▸ **WHAT TO PRODUCE**: Only the lines below from the one containing "女性をもっと見る (89, 1172)" to the one containing "Dave Speedo Evans (130, 564)" should be repeated, both included and unchanged.

[Source data]

○ ○ ○ ○ ○ ○ ○

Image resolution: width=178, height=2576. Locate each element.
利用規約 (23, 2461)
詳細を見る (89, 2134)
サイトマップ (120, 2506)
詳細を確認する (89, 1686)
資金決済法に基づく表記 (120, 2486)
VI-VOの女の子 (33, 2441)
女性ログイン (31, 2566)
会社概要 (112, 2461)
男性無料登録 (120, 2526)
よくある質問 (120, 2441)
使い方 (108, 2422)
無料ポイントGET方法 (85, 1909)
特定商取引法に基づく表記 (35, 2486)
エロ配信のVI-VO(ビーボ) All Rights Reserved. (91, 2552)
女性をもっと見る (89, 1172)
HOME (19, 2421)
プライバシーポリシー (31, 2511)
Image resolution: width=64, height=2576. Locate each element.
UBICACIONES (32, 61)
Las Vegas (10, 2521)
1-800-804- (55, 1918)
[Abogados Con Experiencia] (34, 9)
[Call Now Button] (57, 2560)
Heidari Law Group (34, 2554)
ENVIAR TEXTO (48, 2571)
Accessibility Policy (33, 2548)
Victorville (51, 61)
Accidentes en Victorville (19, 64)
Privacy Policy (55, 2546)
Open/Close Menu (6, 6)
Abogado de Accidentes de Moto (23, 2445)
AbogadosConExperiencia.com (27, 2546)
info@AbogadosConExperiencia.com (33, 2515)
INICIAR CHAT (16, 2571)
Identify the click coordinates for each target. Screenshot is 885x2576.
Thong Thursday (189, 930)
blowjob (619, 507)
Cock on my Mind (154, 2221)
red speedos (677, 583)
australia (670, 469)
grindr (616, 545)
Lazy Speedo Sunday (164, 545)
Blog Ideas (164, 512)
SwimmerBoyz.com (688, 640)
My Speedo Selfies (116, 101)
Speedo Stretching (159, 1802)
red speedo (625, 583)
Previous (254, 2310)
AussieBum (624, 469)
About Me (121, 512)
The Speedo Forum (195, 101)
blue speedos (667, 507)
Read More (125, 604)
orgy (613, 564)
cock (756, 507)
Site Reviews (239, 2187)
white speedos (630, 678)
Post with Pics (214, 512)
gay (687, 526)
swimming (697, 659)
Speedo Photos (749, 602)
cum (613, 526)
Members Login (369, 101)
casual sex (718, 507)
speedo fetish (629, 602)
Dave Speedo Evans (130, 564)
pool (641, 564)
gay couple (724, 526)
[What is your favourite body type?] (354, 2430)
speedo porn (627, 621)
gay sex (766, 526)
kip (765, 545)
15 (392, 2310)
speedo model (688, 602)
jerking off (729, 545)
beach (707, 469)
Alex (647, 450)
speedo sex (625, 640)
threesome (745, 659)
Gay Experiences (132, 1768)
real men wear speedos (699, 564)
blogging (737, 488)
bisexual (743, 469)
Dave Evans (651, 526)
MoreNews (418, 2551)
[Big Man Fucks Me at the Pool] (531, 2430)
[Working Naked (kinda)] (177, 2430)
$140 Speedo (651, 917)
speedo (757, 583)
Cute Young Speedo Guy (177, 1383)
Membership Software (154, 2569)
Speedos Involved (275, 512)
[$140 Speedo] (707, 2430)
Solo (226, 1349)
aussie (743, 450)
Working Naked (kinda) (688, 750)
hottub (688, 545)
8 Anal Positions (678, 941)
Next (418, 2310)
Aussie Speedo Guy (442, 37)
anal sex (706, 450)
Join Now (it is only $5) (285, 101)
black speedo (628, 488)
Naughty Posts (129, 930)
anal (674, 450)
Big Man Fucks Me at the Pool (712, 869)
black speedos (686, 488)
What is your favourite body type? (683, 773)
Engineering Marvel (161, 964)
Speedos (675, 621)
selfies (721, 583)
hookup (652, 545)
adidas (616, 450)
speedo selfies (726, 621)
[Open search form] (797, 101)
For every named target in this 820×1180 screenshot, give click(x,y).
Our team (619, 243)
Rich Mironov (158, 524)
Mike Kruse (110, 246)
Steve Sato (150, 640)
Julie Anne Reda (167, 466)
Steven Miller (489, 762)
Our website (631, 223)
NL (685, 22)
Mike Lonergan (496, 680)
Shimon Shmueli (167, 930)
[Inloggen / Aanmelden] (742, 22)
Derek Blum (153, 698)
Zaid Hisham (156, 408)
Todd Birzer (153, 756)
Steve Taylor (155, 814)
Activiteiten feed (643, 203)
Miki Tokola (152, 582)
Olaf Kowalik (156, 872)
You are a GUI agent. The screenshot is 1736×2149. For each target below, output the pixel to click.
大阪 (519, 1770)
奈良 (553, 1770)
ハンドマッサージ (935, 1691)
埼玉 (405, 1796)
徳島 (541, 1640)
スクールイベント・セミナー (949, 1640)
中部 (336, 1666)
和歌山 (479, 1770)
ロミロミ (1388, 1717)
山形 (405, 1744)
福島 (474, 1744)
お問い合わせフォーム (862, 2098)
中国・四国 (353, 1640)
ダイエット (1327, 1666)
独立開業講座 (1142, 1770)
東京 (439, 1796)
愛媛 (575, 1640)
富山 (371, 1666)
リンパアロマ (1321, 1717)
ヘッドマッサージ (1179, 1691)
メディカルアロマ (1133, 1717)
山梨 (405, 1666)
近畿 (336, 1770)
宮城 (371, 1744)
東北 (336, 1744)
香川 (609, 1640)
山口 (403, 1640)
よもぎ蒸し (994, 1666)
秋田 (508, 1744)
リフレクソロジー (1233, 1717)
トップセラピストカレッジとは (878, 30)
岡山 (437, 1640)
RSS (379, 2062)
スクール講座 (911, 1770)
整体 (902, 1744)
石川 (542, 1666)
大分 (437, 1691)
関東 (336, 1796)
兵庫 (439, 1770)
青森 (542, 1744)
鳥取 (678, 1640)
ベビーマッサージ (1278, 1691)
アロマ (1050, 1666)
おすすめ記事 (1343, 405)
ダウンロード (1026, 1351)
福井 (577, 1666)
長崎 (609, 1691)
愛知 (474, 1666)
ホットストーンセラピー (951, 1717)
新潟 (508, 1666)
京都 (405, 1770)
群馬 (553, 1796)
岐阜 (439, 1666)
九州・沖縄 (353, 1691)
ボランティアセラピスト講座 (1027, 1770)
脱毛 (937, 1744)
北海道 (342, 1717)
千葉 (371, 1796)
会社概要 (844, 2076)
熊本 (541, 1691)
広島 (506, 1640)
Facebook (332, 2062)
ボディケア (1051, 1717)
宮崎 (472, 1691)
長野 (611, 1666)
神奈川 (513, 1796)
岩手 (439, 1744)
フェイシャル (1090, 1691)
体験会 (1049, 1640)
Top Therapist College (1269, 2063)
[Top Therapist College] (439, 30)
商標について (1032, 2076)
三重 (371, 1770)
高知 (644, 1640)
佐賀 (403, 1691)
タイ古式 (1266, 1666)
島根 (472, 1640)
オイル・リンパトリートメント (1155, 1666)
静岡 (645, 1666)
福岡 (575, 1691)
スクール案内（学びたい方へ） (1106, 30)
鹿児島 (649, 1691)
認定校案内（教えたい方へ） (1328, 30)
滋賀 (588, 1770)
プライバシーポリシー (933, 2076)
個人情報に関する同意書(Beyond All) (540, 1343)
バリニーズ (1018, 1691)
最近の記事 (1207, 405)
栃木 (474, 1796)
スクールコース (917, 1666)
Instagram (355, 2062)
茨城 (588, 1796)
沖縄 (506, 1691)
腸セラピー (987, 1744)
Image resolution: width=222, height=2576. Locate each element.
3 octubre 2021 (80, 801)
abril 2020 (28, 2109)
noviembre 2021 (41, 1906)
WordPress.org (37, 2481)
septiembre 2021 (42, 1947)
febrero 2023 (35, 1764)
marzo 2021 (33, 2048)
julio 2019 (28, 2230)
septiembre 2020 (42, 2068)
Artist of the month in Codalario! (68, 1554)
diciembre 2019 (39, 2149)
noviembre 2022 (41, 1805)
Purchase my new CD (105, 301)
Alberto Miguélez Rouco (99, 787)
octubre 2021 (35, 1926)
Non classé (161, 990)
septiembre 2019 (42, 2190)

○ ○ ○ ○ ○ ○ ○

▸ **RESULT**:
女性をもっと見る (89, 1172)
HOME (19, 2421)
プライバシーポリシー (31, 2511)
Image resolution: width=64, height=2576. Locate each element.
UBICACIONES (32, 61)
Las Vegas (10, 2521)
1-800-804- (55, 1918)
[Abogados Con Experiencia] (34, 9)
[Call Now Button] (57, 2560)
Heidari Law Group (34, 2554)
ENVIAR TEXTO (48, 2571)
Accessibility Policy (33, 2548)
Victorville (51, 61)
Accidentes en Victorville (19, 64)
Privacy Policy (55, 2546)
Open/Close Menu (6, 6)
Abogado de Accidentes de Moto (23, 2445)
AbogadosConExperiencia.com (27, 2546)
info@AbogadosConExperiencia.com (33, 2515)
INICIAR CHAT (16, 2571)
Identify the click coordinates for each target. Screenshot is 885x2576.
Thong Thursday (189, 930)
blowjob (619, 507)
Cock on my Mind (154, 2221)
red speedos (677, 583)
australia (670, 469)
grindr (616, 545)
Lazy Speedo Sunday (164, 545)
Blog Ideas (164, 512)
SwimmerBoyz.com (688, 640)
My Speedo Selfies (116, 101)
Speedo Stretching (159, 1802)
red speedo (625, 583)
Previous (254, 2310)
AussieBum (624, 469)
About Me (121, 512)
The Speedo Forum (195, 101)
blue speedos (667, 507)
Read More (125, 604)
orgy (613, 564)
cock (756, 507)
Site Reviews (239, 2187)
white speedos (630, 678)
Post with Pics (214, 512)
gay (687, 526)
swimming (697, 659)
Speedo Photos (749, 602)
cum (613, 526)
Members Login (369, 101)
casual sex (718, 507)
speedo fetish (629, 602)
Dave Speedo Evans (130, 564)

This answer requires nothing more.